One of the testimonies about FTL that I keep seeing over and over again is just how attached players get to their little crew members. Considering that none of them have any personalities or distinguishing qualities other than what species they are, that might seem odd. But it’s not to me, because I’ve seen this before.
For me, it usually happens during strategy titles, like X-Com, Colonization, Civilization, Master of Orion, and so on. Without a central protagonist and with only generally faceless characters, I overlay my own story on them. The game provides the basic gameplay, in other words, but my mind provides the tale. I’ve assigned motivations and personalities to so many drones and forces, and for me it always enhances the experience.
FTL is perfect for this, because it lets us live out our spaceship fantasies. Instead of keeping us just on the outside of the ship, we’re focused on the inside — where the people live and work and fight. It’s where most of the focus is in similar TV shows (Star Trek, Firefly) and books, but oddly enough is usually neglected in video games. I don’t emotionally bond with the cold exterior of a spaceship the way I do with the little scurrying people inside.
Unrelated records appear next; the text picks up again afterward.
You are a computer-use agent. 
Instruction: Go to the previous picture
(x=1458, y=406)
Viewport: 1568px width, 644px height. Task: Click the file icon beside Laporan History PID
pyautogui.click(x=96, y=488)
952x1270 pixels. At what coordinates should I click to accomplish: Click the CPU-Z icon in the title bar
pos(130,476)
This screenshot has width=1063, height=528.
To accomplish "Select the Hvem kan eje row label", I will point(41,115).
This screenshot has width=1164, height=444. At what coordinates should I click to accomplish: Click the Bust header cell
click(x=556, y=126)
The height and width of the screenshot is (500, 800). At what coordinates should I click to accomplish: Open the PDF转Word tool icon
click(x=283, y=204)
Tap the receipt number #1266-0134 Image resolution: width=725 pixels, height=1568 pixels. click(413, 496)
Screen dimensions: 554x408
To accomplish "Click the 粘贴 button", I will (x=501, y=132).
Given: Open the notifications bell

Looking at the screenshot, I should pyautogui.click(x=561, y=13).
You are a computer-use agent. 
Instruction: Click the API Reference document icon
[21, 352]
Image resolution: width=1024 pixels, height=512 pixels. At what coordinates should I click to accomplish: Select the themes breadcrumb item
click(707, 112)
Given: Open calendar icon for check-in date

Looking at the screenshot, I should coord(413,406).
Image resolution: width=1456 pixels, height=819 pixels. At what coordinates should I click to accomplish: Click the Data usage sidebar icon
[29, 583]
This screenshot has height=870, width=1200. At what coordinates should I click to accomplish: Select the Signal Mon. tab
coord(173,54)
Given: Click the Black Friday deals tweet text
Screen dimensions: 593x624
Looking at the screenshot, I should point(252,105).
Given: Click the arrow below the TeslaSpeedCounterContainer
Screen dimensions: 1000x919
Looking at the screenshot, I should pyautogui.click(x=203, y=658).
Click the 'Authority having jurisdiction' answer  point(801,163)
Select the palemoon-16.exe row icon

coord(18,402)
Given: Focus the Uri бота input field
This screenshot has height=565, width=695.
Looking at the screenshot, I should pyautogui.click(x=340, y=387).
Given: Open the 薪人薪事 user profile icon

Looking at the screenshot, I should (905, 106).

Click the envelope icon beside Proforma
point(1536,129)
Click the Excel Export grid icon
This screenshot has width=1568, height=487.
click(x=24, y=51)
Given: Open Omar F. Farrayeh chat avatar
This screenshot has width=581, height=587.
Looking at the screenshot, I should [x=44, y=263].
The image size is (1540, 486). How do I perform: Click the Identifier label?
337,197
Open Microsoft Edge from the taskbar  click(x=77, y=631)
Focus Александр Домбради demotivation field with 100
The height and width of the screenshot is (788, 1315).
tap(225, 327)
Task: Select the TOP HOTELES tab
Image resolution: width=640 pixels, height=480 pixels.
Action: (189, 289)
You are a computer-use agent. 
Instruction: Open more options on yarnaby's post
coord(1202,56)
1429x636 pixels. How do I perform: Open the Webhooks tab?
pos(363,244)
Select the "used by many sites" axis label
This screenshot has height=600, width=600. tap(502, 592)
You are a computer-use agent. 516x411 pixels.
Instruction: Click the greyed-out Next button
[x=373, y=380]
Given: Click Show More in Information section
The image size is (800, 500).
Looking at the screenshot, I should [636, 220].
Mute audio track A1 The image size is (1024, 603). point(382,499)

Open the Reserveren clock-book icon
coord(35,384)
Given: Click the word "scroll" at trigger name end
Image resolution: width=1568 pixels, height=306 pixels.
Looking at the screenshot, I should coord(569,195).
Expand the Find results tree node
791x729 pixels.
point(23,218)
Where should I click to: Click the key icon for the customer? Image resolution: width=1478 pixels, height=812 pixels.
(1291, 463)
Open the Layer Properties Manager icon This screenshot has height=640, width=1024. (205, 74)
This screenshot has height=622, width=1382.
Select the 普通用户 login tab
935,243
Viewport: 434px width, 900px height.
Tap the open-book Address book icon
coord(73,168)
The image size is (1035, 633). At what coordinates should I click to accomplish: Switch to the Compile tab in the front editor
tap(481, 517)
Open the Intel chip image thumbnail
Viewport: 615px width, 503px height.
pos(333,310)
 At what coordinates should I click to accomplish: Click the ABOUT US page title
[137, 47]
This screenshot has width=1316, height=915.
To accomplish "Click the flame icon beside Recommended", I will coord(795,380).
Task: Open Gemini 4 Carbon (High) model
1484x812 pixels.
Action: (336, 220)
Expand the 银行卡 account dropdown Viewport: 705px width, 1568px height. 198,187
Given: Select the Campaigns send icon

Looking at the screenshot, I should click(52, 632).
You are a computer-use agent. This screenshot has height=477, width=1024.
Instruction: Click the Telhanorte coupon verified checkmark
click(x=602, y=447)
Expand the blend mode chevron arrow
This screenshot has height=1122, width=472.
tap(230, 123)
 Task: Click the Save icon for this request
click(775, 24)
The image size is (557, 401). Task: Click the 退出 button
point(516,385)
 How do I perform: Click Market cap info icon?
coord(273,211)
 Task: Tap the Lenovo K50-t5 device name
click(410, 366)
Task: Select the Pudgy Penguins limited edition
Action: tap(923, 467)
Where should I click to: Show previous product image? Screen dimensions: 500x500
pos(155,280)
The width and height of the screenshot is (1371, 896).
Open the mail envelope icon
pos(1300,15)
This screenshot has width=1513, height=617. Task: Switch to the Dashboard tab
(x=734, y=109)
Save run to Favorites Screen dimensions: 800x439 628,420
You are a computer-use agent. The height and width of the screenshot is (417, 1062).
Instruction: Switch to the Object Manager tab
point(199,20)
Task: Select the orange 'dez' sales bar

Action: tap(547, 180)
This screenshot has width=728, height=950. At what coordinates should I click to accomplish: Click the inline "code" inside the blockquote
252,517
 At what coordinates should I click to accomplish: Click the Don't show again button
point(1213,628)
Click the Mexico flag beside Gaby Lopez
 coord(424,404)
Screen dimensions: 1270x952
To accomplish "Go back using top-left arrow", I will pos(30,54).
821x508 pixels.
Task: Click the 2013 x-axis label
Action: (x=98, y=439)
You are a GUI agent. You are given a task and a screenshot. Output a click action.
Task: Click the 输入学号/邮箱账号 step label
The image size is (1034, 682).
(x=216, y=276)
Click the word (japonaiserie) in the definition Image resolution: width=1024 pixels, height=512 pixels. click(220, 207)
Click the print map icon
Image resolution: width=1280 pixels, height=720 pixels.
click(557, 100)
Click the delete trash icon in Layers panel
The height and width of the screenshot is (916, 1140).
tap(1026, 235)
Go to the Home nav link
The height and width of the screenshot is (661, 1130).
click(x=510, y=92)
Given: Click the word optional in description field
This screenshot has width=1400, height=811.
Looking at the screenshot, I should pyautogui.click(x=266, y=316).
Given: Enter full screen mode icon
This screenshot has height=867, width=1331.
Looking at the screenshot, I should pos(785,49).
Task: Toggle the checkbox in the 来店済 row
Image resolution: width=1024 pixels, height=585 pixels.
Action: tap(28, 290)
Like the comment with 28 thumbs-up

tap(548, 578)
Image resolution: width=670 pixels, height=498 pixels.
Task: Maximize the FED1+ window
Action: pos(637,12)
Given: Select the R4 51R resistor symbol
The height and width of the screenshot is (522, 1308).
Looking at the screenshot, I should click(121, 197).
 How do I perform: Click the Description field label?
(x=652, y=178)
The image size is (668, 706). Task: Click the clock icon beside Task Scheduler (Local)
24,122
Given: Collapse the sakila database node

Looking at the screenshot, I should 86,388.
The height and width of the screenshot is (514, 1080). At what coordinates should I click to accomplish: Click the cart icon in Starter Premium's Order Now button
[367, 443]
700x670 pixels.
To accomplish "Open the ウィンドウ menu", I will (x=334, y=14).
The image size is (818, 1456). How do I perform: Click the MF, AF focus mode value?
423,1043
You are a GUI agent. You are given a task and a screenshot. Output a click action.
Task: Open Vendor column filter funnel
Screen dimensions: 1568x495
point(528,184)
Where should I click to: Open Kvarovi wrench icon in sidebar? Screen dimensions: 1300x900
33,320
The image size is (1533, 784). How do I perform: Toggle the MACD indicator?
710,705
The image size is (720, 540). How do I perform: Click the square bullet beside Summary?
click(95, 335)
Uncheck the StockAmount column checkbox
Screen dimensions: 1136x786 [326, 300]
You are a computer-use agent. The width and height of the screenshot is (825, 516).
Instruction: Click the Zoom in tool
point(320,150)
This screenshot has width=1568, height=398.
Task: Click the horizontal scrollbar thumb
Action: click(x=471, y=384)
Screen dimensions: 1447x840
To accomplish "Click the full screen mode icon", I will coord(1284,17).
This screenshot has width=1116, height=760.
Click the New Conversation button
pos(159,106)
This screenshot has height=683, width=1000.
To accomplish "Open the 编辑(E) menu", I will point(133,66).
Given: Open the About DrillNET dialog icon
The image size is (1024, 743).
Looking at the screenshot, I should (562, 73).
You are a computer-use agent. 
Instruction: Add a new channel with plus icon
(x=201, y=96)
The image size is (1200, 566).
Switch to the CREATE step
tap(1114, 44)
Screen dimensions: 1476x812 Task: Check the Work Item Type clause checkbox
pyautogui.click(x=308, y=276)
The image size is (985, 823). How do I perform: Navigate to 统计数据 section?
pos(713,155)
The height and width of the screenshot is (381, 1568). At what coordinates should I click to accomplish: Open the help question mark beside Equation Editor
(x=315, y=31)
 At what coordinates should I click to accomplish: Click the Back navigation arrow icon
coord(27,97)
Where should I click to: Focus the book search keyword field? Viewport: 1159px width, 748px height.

It’s made me really want something like this in an MMO. I’d love a spaceship game that had much more of a focus on ship interiors. Maybe the ship could have the typical MMO immortality but the crew would face permadeath (which is another reason why FTL resonates — we want to protect those little guys so bad because they won’t be coming back from the void). Instead of a game that seesaws between mining and constant ship battles, there could be a lot more variety that utilized the crew — particularly to solve mysteries and engage with other creatures and people.
Even FTL Online could work, in much the same way as, say, Realm of the Mad God. Just center it around permadeath and constant rerolling, but with some semblance of progression and unlocks. I’d dig it.